Jonas Brothers – It’s About Time
The Jonas Brothers, described over on the I Love Music teenpop thread as “boys-who-sing-like-girls pop,” have a penchant for Busted covers and a couple of killer bubblegum pop-punk tunes. As far as boy bands go, they’re not exactly Hanson, but barely tough enough for tweens. In their first single, “Mandy,” the Jonases refer to “all those boy bands” mockingly, but in “Year 3000”—amended to include a shout-out to Kelly Clarkson, queen of teenpop’s new guard—they enthusiastically reaffirm a future full of BSBs (“and another one, and another one, and another one!”). Which makes opener “That’s What I Go to School For” a pledge of allegiance of sorts, and not just to Busted: the Jonas Bros. are unequivocally boy band, despite their modest protests that they, in fact, PLAY THEIR OWN INSTRUMENTS. But so did Hanson and BBMak and lesser-known former Radio Disney faves like Swirl 360, who probably also fought the tag. And if the Jonas Brothers were brave enough to really throw themselves into everything they unconvincingly claim they aren’t (more boys who sing like girls), they’d probably have a real winner.
Cheyenne Kimball – The Day Has Come
I’m convinced Cheyenne’s being marketed as the anti-Ashlee, which makes me resent her on principle. But the music, Sheryl Crow-like teenpop-cum-adult-contempo, is harmless—it’s the
idea that bugs me. The assumption here is that Cheyenne, at one time one of America’s Most Talented Kids, is a “real” artist: she writes her own songs and plays the guitar and is generally safe and tepid enough to prove that she must be running the show. Of course she isn’t: Kara DioGuardi, Raine Maida, and assorted pros offer generally sub-par co-material. DioGuardi, also a producer, has been toying with “real” teenpop in Platinum Weird, an elaborate hoax in which she’s featured as a replacement stand-in for the fictional “long lost classic rock star” Erin Grace. But Platinum Weird achieves the opposite of Cheyenne Kimball, who has been marketed to teenpop’s inside audience—PW brings its teenpop aesthetic to the VH1 masses, thus potentially converting parents to Ashlee-rock. Judged against her peers, Cheyenne ultimately sticks out as uniquely mediocre, even if the album isn’t without its moments. “One Original Thing” was good on the
Aquamarine soundtrack, and a few others, including the title track and DioGuardi-penned “Hello Goodbye,” almost have enough hooks to compensate for Cheyenne’s personality deficiencies. But for the most part, the only thing going for
The Day Has Come is America’s Most Talented Kid’s talent, which isn’t enough in the cutthroat world of fake pop.

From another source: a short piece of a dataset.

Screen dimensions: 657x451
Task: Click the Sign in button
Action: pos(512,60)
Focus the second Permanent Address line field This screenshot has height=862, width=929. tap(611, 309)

Lillix – Inside the Hollow
Lillix’s move from the Shanks-angst confessional rock of
Falling Uphill to the Killers nu-wave confessional rock of
Inside the Hollow is the musical equivalent of a makeover. The results are crisper-sounding and generally more memorable; the highs are much higher, and the lows aren’t particularly low, mostly sub-Shanks throwbacks and new wave noodling. And there are some wonderful surprises, like how in “Little Things” they sorta remind me of a disco-rock/girl-pop Spoon, and how “Got Off Easy” pales in comparison to “Sweet Temptation” but still manages to be better than most of the Killers I’ve heard, and how “Doughnut” (supposedly code for “Duncan,” a hockey player ex who became the subject of Lacey-Lee Evin’s scorn) carefully fuses together its building nervous verses and soaring chorus until Lacey-Lee just throws up her arms and sings “Asshole! Asshole! Asshole!” to the guy, like she knows there’s nowhere else for them or the song to go.

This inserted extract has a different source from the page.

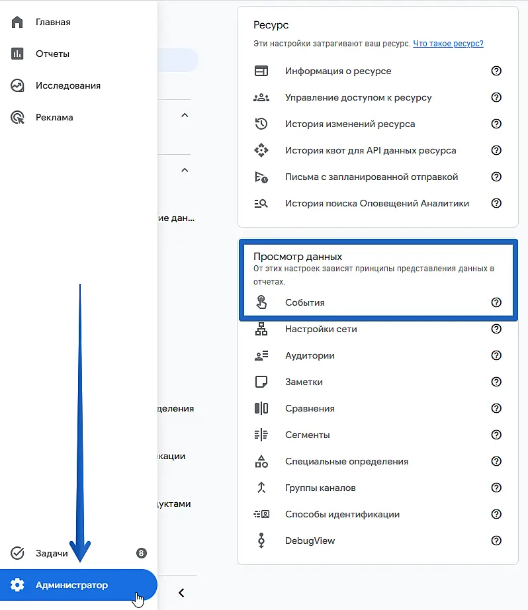Show help for События setting
This screenshot has height=610, width=528.
[x=496, y=302]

Meg and Dia – Something Real
They may not be the first teenpop act to make literary references, but they’re probably the first to require Cliff’s Notes, and I still don’t know where half these lyrics are (allegedly) coming from. Anyway, it’s Meg and Dia’s powerful melodies and self-proclaimed “edgy pop” angst-guitars and solid arrangements that hit home. Meg, who wrote the group’s eloquent one-sheet, is right in listing “really old, classy fairy-tale stuff” as an influence—and here M&D; aren’t exactly unprecedented: a few post-Avril types, like the underrated Katy Rose, infuse straightforward diary angst with imaginative storytelling and poetry, which sometimes can be more effective than wearing your heart on your sleeve. Meg and Dia do both, and, depending on my mood, I want it to be more direct or more veiled—first single “Monster” is musically powerful but lyrically cryptic, too hesitant to expose its real underlying violence, which would require toning the fairytale ambience down a notch. But it also shows that Meg and Dia aren’t afraid to take chances, and when it works—like on “Indiana,” the album’s highlight—their songs have an elegant lyricism and musical drive that reinvigorates what basically amounts to a harder take on confessional rock, still weary from Ashlee backlash and the dreaded return of the “real” (like “real boring”) to follow. They’re ahead of the curve because they know how to chase love and literature and other lofty ideas with strong, unpretentious music, perhaps to the detriment of the words, which tend to fly by while the melodies connect instead.
Katie Neil – EP
On her new EP, no-label MySpacer
Katie Neil offers a great ex kiss-off single (“Stupid Ex Boyfriend”), a touching Matrix-lilt ballad about coming-of-age hardships (“You’re Not the Only One”), and between them a handful of inspired sugar-punk tracks and pocket power ballads that puts her in good company with artists like Fefe Dobson and Skye Sweetnam. In the enormous field of self-distributed teenpop, Katie Neil stands out; music like this makes me further believe the hype surrounding sites like MySpace and CDBaby, whose impact on music right now is staggering (and Katie Neil herself hasn’t gone unnoticed; iTunes, which recently added some of her songs, and a number of other sites mark the convergence of independent distribution and burgeoning mainstream success). My hope is that there are a hundred acts out there waiting to be found that are as consistently on-target, an army of great basement artists who keep the teenpop underground vital, exciting, rewarding.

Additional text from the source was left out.